Repeat the data exactly, please.

----- Given information

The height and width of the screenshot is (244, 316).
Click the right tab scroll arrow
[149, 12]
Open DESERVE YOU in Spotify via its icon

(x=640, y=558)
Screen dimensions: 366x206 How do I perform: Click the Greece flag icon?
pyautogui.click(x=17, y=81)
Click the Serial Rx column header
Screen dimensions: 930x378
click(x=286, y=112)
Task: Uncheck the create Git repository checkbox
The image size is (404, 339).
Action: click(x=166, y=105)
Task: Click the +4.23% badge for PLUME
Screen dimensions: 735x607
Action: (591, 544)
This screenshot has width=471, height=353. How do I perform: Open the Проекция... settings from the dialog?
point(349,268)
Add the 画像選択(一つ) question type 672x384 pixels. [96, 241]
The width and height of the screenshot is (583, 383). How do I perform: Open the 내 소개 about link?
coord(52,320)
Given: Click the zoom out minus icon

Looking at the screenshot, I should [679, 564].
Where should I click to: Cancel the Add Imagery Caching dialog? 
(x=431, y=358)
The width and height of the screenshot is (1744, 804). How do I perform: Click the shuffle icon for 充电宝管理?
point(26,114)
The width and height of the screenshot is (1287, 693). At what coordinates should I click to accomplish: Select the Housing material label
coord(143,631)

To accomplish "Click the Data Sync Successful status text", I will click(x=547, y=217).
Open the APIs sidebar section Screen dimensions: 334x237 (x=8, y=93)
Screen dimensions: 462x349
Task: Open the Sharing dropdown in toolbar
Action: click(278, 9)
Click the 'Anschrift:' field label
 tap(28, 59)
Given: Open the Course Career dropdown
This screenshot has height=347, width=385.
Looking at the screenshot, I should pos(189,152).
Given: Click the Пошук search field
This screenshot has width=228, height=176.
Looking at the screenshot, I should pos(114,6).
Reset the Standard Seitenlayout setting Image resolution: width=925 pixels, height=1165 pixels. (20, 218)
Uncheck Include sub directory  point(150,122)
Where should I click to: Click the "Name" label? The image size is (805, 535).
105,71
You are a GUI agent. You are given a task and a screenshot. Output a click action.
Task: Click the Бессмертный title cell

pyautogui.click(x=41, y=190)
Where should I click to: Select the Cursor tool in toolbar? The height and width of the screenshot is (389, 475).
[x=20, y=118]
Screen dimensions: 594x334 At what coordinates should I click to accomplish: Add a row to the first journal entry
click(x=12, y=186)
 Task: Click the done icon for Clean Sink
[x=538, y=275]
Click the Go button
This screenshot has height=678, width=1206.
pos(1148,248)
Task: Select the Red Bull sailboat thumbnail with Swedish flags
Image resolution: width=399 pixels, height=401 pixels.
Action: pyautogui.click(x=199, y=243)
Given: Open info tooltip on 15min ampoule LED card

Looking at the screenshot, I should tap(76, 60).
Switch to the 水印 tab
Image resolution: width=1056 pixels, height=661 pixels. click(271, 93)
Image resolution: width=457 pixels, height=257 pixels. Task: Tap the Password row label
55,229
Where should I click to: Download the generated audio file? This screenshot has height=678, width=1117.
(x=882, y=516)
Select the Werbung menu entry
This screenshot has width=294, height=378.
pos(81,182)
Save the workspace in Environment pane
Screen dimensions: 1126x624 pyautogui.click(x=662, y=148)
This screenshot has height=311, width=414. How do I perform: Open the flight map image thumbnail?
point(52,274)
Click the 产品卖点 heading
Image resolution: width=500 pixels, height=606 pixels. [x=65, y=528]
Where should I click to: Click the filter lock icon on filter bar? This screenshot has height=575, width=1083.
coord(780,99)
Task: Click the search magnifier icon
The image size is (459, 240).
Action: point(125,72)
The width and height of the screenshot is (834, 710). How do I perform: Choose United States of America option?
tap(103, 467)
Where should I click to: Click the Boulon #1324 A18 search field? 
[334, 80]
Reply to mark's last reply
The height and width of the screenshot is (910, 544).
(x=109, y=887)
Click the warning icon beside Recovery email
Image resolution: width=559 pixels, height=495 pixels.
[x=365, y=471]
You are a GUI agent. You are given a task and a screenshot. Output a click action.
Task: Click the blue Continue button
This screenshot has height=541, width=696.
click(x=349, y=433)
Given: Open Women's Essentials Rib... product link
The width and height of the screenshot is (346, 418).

----------

Output:
The height and width of the screenshot is (244, 316).
Click the right tab scroll arrow
[149, 12]
Open DESERVE YOU in Spotify via its icon

(x=640, y=558)
Screen dimensions: 366x206 How do I perform: Click the Greece flag icon?
pyautogui.click(x=17, y=81)
Click the Serial Rx column header
Screen dimensions: 930x378
click(x=286, y=112)
Task: Uncheck the create Git repository checkbox
The image size is (404, 339).
Action: click(x=166, y=105)
Task: Click the +4.23% badge for PLUME
Screen dimensions: 735x607
Action: (591, 544)
This screenshot has width=471, height=353. How do I perform: Open the Проекция... settings from the dialog?
point(349,268)
Add the 画像選択(一つ) question type 672x384 pixels. [96, 241]
The width and height of the screenshot is (583, 383). How do I perform: Open the 내 소개 about link?
coord(52,320)
Given: Click the zoom out minus icon

Looking at the screenshot, I should [679, 564].
Where should I click to: Cancel the Add Imagery Caching dialog? 
(x=431, y=358)
The width and height of the screenshot is (1744, 804). How do I perform: Click the shuffle icon for 充电宝管理?
point(26,114)
The width and height of the screenshot is (1287, 693). At what coordinates should I click to accomplish: Select the Housing material label
coord(143,631)

To accomplish "Click the Data Sync Successful status text", I will click(x=547, y=217).
Open the APIs sidebar section Screen dimensions: 334x237 (x=8, y=93)
Screen dimensions: 462x349
Task: Open the Sharing dropdown in toolbar
Action: click(278, 9)
Click the 'Anschrift:' field label
 tap(28, 59)
Given: Open the Course Career dropdown
This screenshot has height=347, width=385.
Looking at the screenshot, I should pos(189,152).
Given: Click the Пошук search field
This screenshot has width=228, height=176.
Looking at the screenshot, I should pos(114,6).
Reset the Standard Seitenlayout setting Image resolution: width=925 pixels, height=1165 pixels. (20, 218)
Uncheck Include sub directory  point(150,122)
Where should I click to: Click the "Name" label? The image size is (805, 535).
105,71
You are a GUI agent. You are given a task and a screenshot. Output a click action.
Task: Click the Бессмертный title cell

pyautogui.click(x=41, y=190)
Where should I click to: Select the Cursor tool in toolbar? The height and width of the screenshot is (389, 475).
[x=20, y=118]
Screen dimensions: 594x334 At what coordinates should I click to accomplish: Add a row to the first journal entry
click(x=12, y=186)
 Task: Click the done icon for Clean Sink
[x=538, y=275]
Click the Go button
This screenshot has height=678, width=1206.
pos(1148,248)
Task: Select the Red Bull sailboat thumbnail with Swedish flags
Image resolution: width=399 pixels, height=401 pixels.
Action: pyautogui.click(x=199, y=243)
Given: Open info tooltip on 15min ampoule LED card

Looking at the screenshot, I should tap(76, 60).
Switch to the 水印 tab
Image resolution: width=1056 pixels, height=661 pixels. click(271, 93)
Image resolution: width=457 pixels, height=257 pixels. Task: Tap the Password row label
55,229
Where should I click to: Download the generated audio file? This screenshot has height=678, width=1117.
(x=882, y=516)
Select the Werbung menu entry
This screenshot has width=294, height=378.
pos(81,182)
Save the workspace in Environment pane
Screen dimensions: 1126x624 pyautogui.click(x=662, y=148)
This screenshot has height=311, width=414. How do I perform: Open the flight map image thumbnail?
point(52,274)
Click the 产品卖点 heading
Image resolution: width=500 pixels, height=606 pixels. [x=65, y=528]
Where should I click to: Click the filter lock icon on filter bar? This screenshot has height=575, width=1083.
coord(780,99)
Task: Click the search magnifier icon
The image size is (459, 240).
Action: point(125,72)
The width and height of the screenshot is (834, 710). How do I perform: Choose United States of America option?
tap(103, 467)
Where should I click to: Click the Boulon #1324 A18 search field? 
[334, 80]
Reply to mark's last reply
The height and width of the screenshot is (910, 544).
(x=109, y=887)
Click the warning icon beside Recovery email
Image resolution: width=559 pixels, height=495 pixels.
[x=365, y=471]
You are a GUI agent. You are given a task and a screenshot. Output a click action.
Task: Click the blue Continue button
This screenshot has height=541, width=696.
click(x=349, y=433)
Given: Open Women's Essentials Rib... product link
The width and height of the screenshot is (346, 418).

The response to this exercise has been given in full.